_PROBLEM STATEMENT_:
Pull out every line in the rows below that contains the string "header". Treat uppercase and lowercase as different.

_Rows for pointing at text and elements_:
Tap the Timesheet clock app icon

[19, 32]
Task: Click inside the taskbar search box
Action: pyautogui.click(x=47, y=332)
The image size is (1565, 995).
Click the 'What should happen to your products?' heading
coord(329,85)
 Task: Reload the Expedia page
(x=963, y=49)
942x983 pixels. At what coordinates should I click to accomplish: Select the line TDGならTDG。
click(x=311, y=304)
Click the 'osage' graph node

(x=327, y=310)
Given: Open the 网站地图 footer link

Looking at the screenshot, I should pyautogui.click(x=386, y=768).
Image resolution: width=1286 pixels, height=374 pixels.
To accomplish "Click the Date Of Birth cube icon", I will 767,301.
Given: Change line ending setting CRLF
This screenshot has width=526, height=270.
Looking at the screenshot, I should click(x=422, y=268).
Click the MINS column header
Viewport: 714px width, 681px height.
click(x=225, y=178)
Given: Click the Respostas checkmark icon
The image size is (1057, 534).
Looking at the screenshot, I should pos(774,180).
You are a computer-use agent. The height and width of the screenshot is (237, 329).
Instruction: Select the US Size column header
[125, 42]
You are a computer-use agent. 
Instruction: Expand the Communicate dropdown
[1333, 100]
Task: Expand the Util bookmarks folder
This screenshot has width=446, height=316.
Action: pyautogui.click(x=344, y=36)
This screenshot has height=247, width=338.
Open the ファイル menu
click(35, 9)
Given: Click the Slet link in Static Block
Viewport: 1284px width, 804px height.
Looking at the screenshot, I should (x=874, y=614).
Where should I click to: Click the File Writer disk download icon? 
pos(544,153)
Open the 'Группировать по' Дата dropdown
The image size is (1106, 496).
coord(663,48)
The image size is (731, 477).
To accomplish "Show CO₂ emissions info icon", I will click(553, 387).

_WORKED ANSWER_:
Click the MINS column header
Instruction: Select the US Size column header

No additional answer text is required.